Category Archives: Lab blog

PhAnToMe

For a long time we ran the project PhAnToMe at the website phantome.org.

Alas, all great things come to and end, and it is with sadness that we are winding down the phage annotation tools and methods project. However, we have not given up and are still working on new challenges.

We have migrated most of our tools to the Edwards’ lab website, but if you can’t find anything, please let us know. We still have all our tools, we are just not maintaining phantome.org any longer

Memory and Core Usage on SGE

We are running into issues with one of our applications requesting too much memory on the cluster. We need to set appropriate limits and ensure that the application knows how much memory it has available.

To begin, we need some code to test how many cores and memory the application thinks it has. The application that is causing us issues is written in Java, but we’re going to do this in python3 to ensure we can debug what is going on.

There are two python3 modules that you can use to test what is available. psutil (python system and process utilities) and resources (basic mechanisms for measuring and controlling system resources utilized by a program). The former gives us access to core system information, while the latter gives us access to available resources. Here is some code to print what is, or maybe, available. Before we start, a little helper function to convert bytes to human-readable format (from this SO post)

def sizeof_fmt(num, suffix='B'):
    for unit in ['','Ki','Mi','Gi','Ti','Pi','Ei','Zi']:
        if abs(num) < 1024.0:
            return "%3.1f%s%s" % (num, unit, suffix)
        num /= 1024.0
    return "%.1f%s%s" % (num, 'Yi', suffix)

Here we figure out our host and important information:

hostname = socket.gethostname()
m = psutil.virtual_memory()
c = psutil.cpu_count()
t = sizeof_fmt(m.total)
a = sizeof_fmt(m.available)
(ms, mh) = resource.getrlimit(resource.RLIMIT_AS)
if ms > 0:
ms = sizeof_fmt(ms)
if mh > 0:
mh = sizeof_fmt(mh)
print(f"Running on: {hostname}")
print(f"Number of cpus: {c}")
print(f"Total memory: {t}\nAvailable memory: {a}")
print(f"Memory limit (ulimit): soft: {ms} hard: {mh}")

You maybe wondering why we used resource.RLIMIT_AS to get the virtual memory as opposed to resource.RLIMIT_VMEM. Linux systems don’t report RLIMIT_VMEM, and instead use RLIMIT_AS for address space.

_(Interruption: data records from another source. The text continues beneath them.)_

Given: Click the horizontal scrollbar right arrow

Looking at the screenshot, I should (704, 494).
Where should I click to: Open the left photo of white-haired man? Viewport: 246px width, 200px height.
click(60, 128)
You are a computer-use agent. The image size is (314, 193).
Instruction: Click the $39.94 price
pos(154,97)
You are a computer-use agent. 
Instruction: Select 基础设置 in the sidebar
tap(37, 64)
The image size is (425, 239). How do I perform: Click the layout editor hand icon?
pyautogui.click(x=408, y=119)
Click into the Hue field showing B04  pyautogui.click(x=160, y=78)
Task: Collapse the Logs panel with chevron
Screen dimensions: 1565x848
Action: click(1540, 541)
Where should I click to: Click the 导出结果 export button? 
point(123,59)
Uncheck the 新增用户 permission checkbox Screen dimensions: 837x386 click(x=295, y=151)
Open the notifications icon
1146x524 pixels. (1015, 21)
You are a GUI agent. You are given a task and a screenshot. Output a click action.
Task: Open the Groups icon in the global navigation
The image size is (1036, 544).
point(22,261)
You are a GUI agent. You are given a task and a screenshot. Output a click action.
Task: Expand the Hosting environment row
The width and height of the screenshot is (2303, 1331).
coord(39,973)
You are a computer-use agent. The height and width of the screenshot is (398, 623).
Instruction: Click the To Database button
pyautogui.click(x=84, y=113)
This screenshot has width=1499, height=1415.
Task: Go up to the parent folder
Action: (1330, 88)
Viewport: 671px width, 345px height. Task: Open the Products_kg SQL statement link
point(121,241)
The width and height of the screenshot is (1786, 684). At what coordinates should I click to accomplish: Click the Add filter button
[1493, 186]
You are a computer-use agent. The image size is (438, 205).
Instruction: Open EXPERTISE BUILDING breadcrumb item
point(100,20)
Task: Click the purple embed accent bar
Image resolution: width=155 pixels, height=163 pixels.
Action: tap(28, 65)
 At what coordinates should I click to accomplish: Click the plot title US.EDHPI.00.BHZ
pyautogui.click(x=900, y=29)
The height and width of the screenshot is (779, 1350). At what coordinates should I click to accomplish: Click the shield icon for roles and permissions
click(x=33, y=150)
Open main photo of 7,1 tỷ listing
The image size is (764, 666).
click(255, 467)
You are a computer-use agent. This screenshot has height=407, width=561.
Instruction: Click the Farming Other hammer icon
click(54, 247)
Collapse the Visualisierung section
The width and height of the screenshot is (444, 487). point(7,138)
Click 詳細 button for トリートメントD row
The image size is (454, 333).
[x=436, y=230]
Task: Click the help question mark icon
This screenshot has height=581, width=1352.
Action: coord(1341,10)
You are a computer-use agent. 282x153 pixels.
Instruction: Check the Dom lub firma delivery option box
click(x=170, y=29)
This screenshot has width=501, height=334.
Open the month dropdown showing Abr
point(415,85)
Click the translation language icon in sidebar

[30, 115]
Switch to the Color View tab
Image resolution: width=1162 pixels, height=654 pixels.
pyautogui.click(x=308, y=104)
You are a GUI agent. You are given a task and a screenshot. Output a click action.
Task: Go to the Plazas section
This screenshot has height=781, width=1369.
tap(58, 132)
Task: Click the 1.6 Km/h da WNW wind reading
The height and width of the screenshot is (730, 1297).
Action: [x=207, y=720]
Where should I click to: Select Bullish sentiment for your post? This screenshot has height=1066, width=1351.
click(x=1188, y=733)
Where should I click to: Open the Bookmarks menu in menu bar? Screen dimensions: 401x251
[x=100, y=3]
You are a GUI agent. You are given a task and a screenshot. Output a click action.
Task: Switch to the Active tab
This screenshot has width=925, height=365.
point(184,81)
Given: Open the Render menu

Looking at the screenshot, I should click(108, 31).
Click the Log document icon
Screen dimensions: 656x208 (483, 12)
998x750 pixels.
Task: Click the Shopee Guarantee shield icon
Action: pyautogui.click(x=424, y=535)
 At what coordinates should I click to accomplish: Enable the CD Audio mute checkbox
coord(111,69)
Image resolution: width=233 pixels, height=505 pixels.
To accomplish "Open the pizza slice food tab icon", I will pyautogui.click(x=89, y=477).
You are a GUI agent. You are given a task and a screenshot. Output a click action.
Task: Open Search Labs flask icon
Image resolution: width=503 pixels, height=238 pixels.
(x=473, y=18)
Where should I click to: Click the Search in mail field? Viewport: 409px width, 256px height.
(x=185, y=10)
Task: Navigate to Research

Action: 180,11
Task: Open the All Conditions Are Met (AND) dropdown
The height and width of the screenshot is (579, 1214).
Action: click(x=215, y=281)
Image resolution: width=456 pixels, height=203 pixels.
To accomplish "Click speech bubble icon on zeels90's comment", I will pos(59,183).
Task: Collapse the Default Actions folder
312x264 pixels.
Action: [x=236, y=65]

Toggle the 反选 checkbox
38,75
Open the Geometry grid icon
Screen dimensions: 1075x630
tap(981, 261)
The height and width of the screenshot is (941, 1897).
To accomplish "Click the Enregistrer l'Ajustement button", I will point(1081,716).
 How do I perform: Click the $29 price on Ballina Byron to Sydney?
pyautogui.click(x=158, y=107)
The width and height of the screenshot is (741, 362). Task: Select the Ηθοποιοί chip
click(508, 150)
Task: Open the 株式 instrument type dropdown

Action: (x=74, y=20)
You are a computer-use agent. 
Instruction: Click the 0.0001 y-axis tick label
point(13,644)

Note that we are using both psutil and resources to get information, and they tell us different things. If I run these on my laptop, I see something like this:

Running on: Laptop
Number of cpus: 8
Total memory: 15.6GiB
Available memory: 7.0GiB
Memory limit (ulimit): soft: -1 hard: -1

Note that the memory limit is -1 for both hard and soft limits (from the resource man page: the soft limit is the current limit, and may be lowered or raised by a process over time. The soft limit can never exceed the hard limit. The hard limit can be lowered to any value greater than the soft limit, but not raised.) This value is actually the value of resource.RLIM_INFINITY and so may not be -1 in your case (but probably is)!

The equivalent information is pulled from /proc/cpuinfo or /proc/meminfo on a Linux system, and the memory limit comes from ulimit (see the man page)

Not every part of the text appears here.